Smart Manufacturing
According to the National Institute of Standards and Technology (NIST), Smart Manufacturing is defined by a "fully-integrated, collaborative manufacturing systems that respond in real time to meet changing demands and conditions in the factory, in the supply network, and in customer needs." If pursued correctly, smart manufacturing can lead to higher quality products, improvements in productivity, and increases in safety.
One aspect of Smart Manufacturing focuses on capturing, gathering and analyzing data to make plant management decisions based on facts. To do so efficiently requires the synchronization of data-capturing devices and machines on the plant floor with an information system where data can be curated and analyzed. New advances in the Internet of Things for industrial facilities, artificial intelligence and cyber security can be considered as well as developing new tools to intelligently monitor equipment and overall performance conditions. Predictive maintenance through the development of new Artificial Intelligence and Machine Learning algorithms can be applied to great impact.
Another key aspect of Smart Manufacturing is the introduction of increased automation and flexibility through new collaborative and learning techniques for robots on the plant floor. Traditional industrial robots on the plant floor are programmed to complete a single task at a time. The robot must be reprogrammed if it is to undertake another task. Advances in perception and artificial intelligence provide for the possibility of robots being able to learn how to complete different tasks by sensing their environment and adjusting accordingly.
The future of industrial robotics may well be represented by the 2020 National Science Foundation solicitation entitled, "National Robotics Initiative 2.0: Ubiquitous Collaborative Robots." That solicitation called for the development of collaborative robots (co-robots) and defined a co-robot as, "a robot whose main purpose is to work with people or other robots to accomplish a goal. An ideal co-robot is an adaptable partner, not limited to a narrow set of specified interactions or functions, but able to significantly enhance team performance despite changes in its role, its teammates, or the team's collective goals." Challenges to the wide adoption of such robots include, to name but a few, designing controls for facilitating ubiquitous interaction and for making co-robots inherently safe, incorporating learning efficiently from direct experience with people or other robots, and enabling robotic systems to reliably perceive, act, plan, and learn.
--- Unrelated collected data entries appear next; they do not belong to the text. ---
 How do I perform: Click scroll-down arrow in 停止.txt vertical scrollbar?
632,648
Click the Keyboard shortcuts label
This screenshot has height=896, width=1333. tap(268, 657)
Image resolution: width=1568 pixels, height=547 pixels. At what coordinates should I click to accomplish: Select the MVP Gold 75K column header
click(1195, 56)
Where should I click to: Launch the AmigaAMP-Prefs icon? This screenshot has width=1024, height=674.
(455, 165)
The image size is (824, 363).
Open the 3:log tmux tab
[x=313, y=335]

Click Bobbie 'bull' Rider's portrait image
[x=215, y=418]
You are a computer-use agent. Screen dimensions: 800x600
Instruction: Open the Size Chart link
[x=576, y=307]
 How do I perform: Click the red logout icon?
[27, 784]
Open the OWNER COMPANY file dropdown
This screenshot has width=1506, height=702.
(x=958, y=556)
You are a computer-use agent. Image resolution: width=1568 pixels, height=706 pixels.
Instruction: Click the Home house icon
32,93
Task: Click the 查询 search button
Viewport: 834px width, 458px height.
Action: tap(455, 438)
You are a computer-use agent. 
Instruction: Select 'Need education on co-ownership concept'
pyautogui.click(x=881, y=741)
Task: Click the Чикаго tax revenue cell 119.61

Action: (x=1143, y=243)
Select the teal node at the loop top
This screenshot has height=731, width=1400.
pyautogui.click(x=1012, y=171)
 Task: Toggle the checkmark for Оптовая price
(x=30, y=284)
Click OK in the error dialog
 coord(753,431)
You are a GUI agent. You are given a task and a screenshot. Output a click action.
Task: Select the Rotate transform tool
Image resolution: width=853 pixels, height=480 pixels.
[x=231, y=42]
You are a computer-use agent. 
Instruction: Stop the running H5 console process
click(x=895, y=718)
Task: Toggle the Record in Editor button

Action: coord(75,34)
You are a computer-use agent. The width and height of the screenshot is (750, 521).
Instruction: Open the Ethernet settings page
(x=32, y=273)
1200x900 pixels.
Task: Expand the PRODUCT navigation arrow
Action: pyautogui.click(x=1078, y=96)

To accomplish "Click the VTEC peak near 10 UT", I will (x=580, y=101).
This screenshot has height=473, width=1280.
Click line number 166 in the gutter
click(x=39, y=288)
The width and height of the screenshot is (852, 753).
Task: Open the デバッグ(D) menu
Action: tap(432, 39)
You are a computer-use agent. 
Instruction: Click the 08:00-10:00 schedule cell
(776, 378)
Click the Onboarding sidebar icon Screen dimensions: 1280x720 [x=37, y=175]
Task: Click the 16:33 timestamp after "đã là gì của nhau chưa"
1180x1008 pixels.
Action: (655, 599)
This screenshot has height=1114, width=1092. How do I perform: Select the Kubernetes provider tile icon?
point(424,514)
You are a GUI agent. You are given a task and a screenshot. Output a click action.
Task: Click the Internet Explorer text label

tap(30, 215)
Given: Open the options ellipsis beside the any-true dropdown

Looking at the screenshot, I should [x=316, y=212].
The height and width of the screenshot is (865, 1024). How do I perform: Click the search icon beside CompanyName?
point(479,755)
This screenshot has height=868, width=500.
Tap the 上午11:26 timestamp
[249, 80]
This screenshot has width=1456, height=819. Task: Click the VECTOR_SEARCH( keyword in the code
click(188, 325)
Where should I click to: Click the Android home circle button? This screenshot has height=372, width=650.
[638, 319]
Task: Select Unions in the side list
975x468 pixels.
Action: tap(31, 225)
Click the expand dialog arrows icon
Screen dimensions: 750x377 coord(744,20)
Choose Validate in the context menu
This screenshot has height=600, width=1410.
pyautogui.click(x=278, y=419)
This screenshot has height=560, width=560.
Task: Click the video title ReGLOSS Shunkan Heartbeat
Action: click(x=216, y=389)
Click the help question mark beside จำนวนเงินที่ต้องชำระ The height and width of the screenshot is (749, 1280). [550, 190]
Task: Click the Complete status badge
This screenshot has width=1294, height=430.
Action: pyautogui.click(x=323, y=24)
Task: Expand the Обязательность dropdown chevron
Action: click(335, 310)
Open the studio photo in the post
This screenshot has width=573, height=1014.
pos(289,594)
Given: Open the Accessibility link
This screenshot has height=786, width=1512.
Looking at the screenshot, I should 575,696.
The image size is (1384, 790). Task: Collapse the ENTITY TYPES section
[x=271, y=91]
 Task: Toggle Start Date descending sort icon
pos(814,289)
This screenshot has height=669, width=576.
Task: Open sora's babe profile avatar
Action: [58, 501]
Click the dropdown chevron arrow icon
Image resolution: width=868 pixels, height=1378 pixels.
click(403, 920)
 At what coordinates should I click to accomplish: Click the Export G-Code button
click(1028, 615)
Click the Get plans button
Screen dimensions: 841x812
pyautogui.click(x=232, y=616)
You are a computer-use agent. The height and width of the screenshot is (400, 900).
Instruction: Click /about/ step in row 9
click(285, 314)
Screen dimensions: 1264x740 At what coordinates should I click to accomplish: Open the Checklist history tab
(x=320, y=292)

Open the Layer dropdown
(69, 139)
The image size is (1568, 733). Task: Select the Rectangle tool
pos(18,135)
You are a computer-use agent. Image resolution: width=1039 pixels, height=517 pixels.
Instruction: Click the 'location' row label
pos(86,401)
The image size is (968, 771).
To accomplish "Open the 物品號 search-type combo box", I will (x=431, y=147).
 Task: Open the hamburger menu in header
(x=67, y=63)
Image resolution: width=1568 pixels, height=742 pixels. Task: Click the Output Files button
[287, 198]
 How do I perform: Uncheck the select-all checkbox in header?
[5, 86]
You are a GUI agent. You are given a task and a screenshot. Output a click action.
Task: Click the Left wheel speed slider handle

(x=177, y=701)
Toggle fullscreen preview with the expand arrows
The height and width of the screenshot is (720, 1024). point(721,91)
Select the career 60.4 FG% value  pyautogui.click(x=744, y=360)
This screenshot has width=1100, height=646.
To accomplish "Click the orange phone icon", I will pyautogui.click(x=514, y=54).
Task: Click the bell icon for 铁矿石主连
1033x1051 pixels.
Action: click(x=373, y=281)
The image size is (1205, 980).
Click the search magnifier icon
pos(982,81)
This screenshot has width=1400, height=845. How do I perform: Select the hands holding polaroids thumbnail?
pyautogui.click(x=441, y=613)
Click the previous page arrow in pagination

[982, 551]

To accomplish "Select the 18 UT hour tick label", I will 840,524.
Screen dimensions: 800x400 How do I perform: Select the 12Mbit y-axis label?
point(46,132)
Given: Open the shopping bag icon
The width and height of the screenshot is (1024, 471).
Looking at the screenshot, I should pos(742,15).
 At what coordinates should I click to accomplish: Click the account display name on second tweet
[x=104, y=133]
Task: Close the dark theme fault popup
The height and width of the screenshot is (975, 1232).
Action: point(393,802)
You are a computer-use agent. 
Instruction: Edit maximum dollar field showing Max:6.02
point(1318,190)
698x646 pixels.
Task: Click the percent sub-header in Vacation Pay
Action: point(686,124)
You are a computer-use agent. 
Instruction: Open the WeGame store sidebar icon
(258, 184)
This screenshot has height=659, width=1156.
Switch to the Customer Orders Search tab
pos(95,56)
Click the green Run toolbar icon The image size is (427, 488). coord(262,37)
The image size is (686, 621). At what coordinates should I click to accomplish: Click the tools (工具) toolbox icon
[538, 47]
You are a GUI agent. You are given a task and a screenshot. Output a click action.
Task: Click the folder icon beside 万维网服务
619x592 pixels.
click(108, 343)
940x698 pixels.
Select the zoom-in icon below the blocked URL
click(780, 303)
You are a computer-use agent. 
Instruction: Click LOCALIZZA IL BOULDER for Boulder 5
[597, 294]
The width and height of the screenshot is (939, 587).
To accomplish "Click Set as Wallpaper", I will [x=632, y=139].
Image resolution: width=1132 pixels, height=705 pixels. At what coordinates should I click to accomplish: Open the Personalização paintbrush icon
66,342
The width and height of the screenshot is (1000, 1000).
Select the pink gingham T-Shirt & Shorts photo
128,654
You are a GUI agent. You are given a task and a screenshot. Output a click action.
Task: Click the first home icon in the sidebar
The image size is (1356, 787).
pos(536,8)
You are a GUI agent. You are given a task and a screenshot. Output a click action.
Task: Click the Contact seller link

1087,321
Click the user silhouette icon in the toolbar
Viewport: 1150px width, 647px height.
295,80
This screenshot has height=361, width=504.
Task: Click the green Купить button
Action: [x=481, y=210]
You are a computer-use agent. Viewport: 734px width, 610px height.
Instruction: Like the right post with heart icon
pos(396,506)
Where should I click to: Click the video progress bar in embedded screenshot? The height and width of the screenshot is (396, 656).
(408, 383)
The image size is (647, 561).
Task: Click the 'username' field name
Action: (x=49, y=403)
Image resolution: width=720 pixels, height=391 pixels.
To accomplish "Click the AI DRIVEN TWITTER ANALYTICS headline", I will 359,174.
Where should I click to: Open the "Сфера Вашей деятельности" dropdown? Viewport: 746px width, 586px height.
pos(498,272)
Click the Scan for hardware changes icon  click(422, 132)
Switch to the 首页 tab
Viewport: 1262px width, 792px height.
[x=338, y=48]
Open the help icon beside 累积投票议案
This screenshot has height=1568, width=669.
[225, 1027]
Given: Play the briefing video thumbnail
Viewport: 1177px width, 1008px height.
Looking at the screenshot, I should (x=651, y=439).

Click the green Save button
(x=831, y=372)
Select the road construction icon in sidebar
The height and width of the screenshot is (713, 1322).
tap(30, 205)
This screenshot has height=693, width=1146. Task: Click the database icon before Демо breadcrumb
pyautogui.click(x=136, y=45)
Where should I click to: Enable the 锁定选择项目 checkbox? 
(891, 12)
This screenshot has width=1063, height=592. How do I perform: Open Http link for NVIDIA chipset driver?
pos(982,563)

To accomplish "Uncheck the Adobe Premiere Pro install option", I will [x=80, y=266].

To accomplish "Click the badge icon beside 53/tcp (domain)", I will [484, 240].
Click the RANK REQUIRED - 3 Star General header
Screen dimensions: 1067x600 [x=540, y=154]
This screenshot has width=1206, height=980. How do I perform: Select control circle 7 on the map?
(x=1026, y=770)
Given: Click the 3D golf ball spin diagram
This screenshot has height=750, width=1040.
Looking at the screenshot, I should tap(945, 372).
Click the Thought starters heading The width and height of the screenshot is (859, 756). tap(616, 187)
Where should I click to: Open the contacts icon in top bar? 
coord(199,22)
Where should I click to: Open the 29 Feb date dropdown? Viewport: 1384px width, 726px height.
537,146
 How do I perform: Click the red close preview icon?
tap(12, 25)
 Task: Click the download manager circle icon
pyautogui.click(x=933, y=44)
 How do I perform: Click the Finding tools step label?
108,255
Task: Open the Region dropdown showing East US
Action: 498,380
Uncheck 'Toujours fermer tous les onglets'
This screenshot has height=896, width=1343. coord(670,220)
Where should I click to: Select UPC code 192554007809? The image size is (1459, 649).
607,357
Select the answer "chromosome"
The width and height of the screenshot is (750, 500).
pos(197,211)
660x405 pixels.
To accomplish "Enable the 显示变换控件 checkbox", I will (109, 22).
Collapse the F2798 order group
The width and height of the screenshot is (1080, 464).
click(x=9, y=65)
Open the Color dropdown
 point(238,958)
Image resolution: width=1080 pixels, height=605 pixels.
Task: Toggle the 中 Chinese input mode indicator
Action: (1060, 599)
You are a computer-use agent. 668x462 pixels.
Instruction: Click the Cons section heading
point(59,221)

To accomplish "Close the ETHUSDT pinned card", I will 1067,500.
Closely linked to the emergence of intelligent robots is the notion of digital twins. A digital twin creates the virtual model of an asset, process, or system by using the data obtained from sensors in the systems or asset. Through the development of algorithms, digital twins can be used to speed up reprogramming of robots through simulation potentially reducing the time required and the elimination of unplanned downtime. In this regard, the incorporation of IoT and cloud platforms in the manufacturing plants are key enablers of digital twins.